Last year the share of second-tier buyers in total contracted volume jumped to nearly 40%, and included the likes of city gas distributors Guangzhou Gas and Shenzhen Gas, and state-owned chemicals group Sinochem.

 But the buying spree has not been matched this year amid anaemic gas market growth, meaning the gap between China’s contracted supply and regasification capacity has widened. The gap is on track to grow from 45mn mt/yr in 2021 to 81.9mn mt/yr this year, and then rise to as much as 93.5mn mt/yr by the middle of this decade.

Reduced needs

At the same time last year’s intense contracting activity and current high spot gas prices means China’s dependence on cargoes from the spot LNG market has dropped significantly this year.

Chinese importers have curtailed their spot procurement this year due to the weak demand growth coupled with ample long-term contractual volumes and high Asian spot LNG prices.

The slump in China’s LNG needs has been reflected by record resales by Chinese importers including CNPC, Cnooc and Sinopec back to the spot market, with at least some of these volumes going to energy-starved Europe. Even second-tier buyers such as ENN Energy and Jovo Group have been actively offering to sell shipments for delivery to ports in Asia.

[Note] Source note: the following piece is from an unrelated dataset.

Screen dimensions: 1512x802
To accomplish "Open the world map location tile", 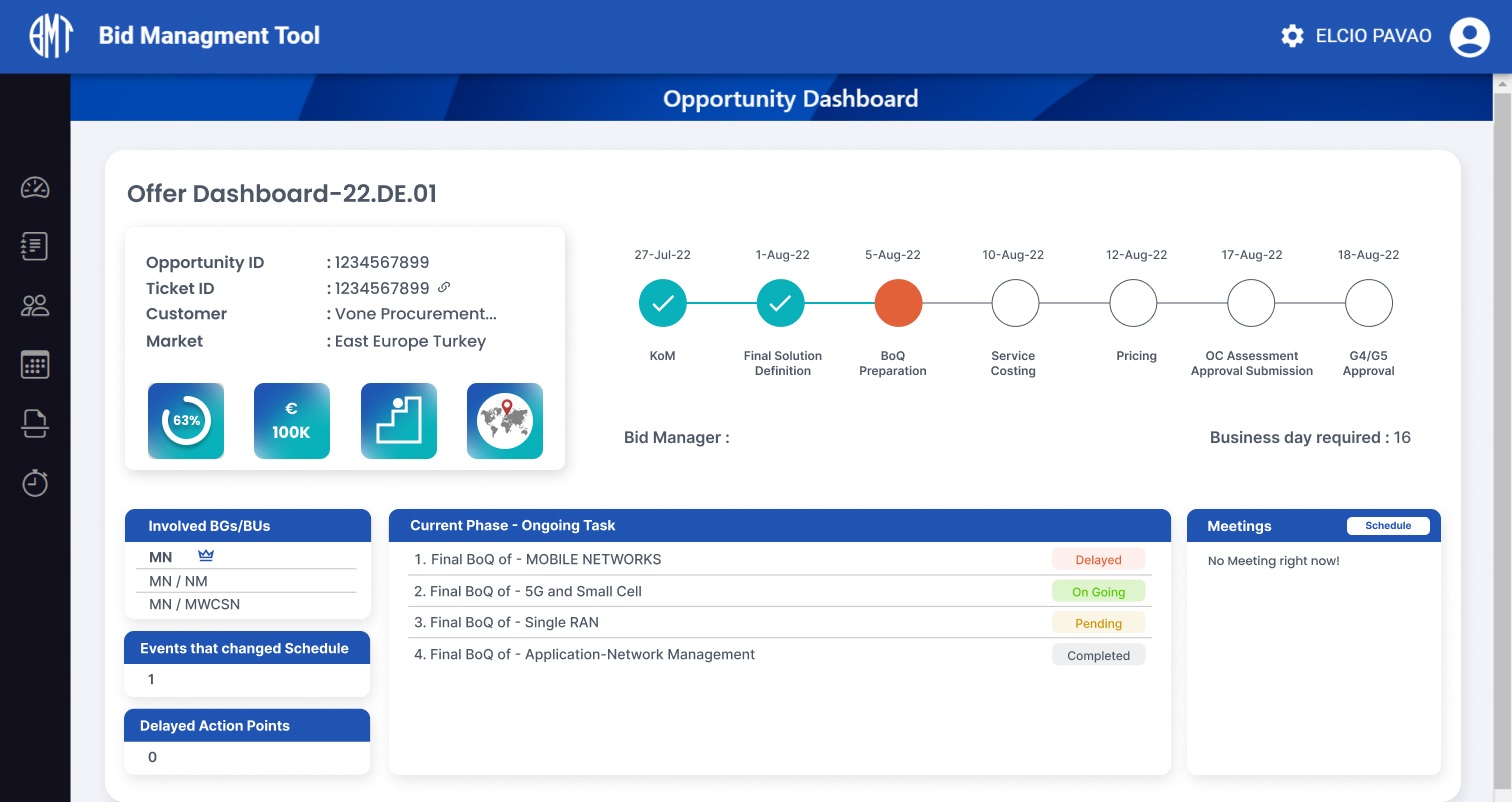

CNOOC’s Yangpu terminal on the southern island province of Hainan re-exported a cargo to Italy in late January – the first re-exported shipment sent outside China since July 2019, when the same terminal shipped a cargo to Chita in Japan. It also marked the first time China exported a cargo to Europe.

China re-exported 274,349 mt of LNG in the first eight months of this year to countries including Japan, Spain, South Korea, Malta and Thailand, according to official customs data. This was a tenfold jump from re-exports of 26,053 mt for all of 2021, and nearly four times higher than the previous record of 74,018 mt in 2019.

 Cargoes for delivery to China that were resold before they were loaded at the export facility or while they were on-route are likely to be much higher, as Chinese media reported Sinopec alone had resold 45 cargoes amounting to 3.15mn mt in the first several months of this year.

The resales make economic sense as selling term cargoes can yield higher netbacks under current TTF prices compared with selling the volumes into China’s domestic trucked LNG market, which is not price-regulated by local authorities.

As the winter months approach it is likely that more second-tier players in China will resell cargoes back to the market to strengthen their balance sheets – most are listed companies and domestic gas sales growth has slowed so far this year. Smaller players with few domestic end-users but a big focus on the domestic trucked LNG market may take the opportunity to maximise their profits.

For this heating season, China is forecast to import 20.3mn mt of LNG during the coldest months of November, December and January, of which 19.3mn mt will be supplied by long-term contracts and tenders, according to CNPC’s Economics and Technology Research Institute.

Chinese companies are incentivised to exercise buyers’ flexibility if it is available in their contracts and NGW understands some contracts may have winter-heavy loading profiles. Therefore, spot requirements will remain limited even for the peak-winter months.